Yudi menatap kawannya itu dengan heran, "Ya tinggal sosor aja! Pake nanya gitu aja..." ucap pria itu sambil membereskan dokumen yang baru selesai difotokopi.

"Tapi nanti kalo dianggep murahan gimana?"

"Ya itu kan suami lo sendiri? Tapi gini aja...Try to steal a kiss from him and see his reaction. If he kisses you back, it means he shares the same interest as you. Lo aman buat lanjut ke tahap berikutnya–"

"Tahap berikutnya apaan?"

"Astaga anak ini...harus banget gue jelasin??" Ucap Yudi tak sabar.

"Apa??"

"Bikin anak!" Balas pria itu sebelum keluar dari ruang fotokopi.

Yura menggelengkan kepala dan tersadar dari lamunannya. Kini Ia mendapati dirinya sudah kembali ke kamar hotel mereka di Phuket. Suara kamar mandi terdengar olehnya. Yura menghela nafas dan melangkah menuju kulkas mini di kamar. Ada beberapa kaleng minuman yang mereka beli di jalan pulang tadi dan ia meraih sekaleng bir dan membukanya sambil melangkah menuju balkon kamar.
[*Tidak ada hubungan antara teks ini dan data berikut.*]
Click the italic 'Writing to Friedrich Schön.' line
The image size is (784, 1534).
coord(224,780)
Phuket terlihat cantik dari atas. Pantai terlihat sepi meski masih ada beberapa pengunjung di sana. Yura menenggak minumannya dan menatap kaleng birnya. Ia sudah lebih dari cukup legal untuk menikmati minuman ini. Meski tinggal bersama orang tua, Ia sesekali mencuri momen untuk menikmati minuman itu dan Yura tahu bahwa Yohan terkadang melakukan hal yang sama. Sang kakak memiliki ketahanan minum yang jauh lebih baik darinya.

Bagi Yura, Bir adalah teman terbaiknya ketika pikirannya sedang penuh atau harinya sedang buruk karena Ia sadar bahwa tak semua orang akan selalu memiliki waktu untuk berbagi pikiran dengannya, bahkan dengan Joshua sekalipun, Ia juga tak yakin jika pria itu akan selalu ada untuk mendengarkannya.
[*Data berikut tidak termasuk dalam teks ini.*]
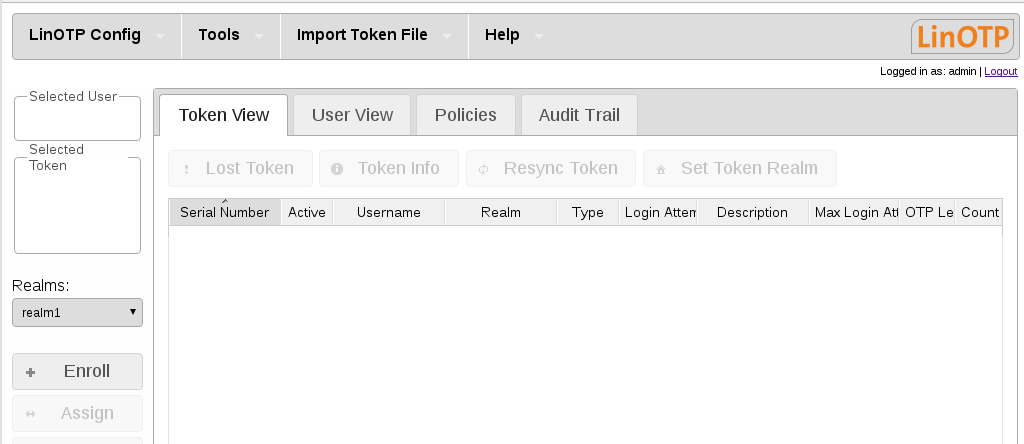Open the Audit Trail tab
Screen dimensions: 1024x444
(579, 115)
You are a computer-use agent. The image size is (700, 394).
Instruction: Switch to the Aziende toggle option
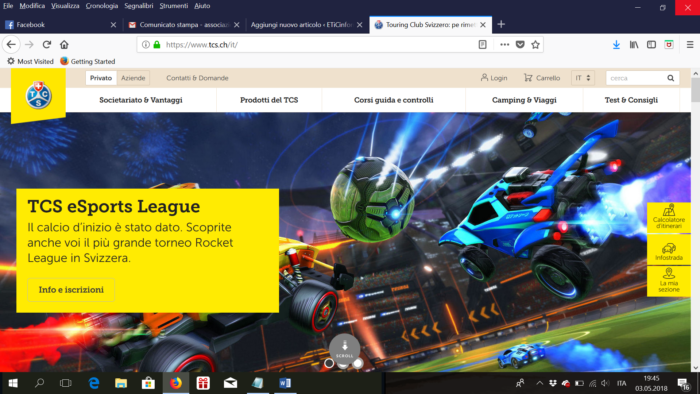133,78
"Aku pikir kamu kemana..."

"Huh?" Yura menoleh dan mendapati Joshua sudah berganti piyama. Wajahnya terlihat segar setelah cuci muka. Tangannya menggenggam sekaleng bir yang sama dengan Yura. Mereka sengaja tak menikmati minuman beralkohol di Night Market karena Joshua harus menyetir motor untuk kembali pulang ke hotel. Itu sebabnya mereka membelinya sendiri agar bisa dinikmati di hotel. "Biasanya udah skincare-an jam segini."

"Eum...belum...lagi kepengen minum aja," ucap Yura menghabiskan minumannya lalu membuang ke tempat sampah sebelum kembali ke sisi Joshua di balkon.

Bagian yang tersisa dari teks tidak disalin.